■ Activity
Give back the line in the listing below that contains "Task: Click the forecast value -0.7 кг" and all remaining lines, retyped exactly, through the last line.

★ ★ ★ ★ ★

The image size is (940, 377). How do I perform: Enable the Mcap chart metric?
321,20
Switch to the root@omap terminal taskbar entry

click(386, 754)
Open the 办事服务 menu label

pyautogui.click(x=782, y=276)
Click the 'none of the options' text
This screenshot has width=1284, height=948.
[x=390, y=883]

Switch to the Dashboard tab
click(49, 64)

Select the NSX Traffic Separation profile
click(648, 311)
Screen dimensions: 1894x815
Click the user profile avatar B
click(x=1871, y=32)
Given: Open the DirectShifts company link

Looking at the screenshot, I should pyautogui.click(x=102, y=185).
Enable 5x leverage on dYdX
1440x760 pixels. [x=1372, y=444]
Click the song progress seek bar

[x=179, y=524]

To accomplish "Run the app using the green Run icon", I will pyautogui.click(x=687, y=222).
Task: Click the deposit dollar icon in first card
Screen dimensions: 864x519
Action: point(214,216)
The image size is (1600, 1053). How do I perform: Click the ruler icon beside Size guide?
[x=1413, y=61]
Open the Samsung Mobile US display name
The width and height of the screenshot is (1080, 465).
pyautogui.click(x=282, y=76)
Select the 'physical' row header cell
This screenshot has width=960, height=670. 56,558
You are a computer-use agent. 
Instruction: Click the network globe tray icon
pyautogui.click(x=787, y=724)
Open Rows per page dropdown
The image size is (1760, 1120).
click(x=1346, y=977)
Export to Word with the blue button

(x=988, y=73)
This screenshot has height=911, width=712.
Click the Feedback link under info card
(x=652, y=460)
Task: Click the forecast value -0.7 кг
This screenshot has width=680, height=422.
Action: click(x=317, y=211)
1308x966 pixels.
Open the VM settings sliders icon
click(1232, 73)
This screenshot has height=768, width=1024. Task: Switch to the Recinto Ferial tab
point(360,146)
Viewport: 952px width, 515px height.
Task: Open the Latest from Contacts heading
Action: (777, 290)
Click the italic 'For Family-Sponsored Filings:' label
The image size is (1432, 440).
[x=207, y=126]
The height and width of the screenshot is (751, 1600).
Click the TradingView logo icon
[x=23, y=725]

★ ★ ★ ★ ★

■ Task result
Task: Click the forecast value -0.7 кг
This screenshot has width=680, height=422.
Action: click(x=317, y=211)
1308x966 pixels.
Open the VM settings sliders icon
click(1232, 73)
This screenshot has height=768, width=1024. Task: Switch to the Recinto Ferial tab
point(360,146)
Viewport: 952px width, 515px height.
Task: Open the Latest from Contacts heading
Action: (777, 290)
Click the italic 'For Family-Sponsored Filings:' label
The image size is (1432, 440).
[x=207, y=126]
The height and width of the screenshot is (751, 1600).
Click the TradingView logo icon
[x=23, y=725]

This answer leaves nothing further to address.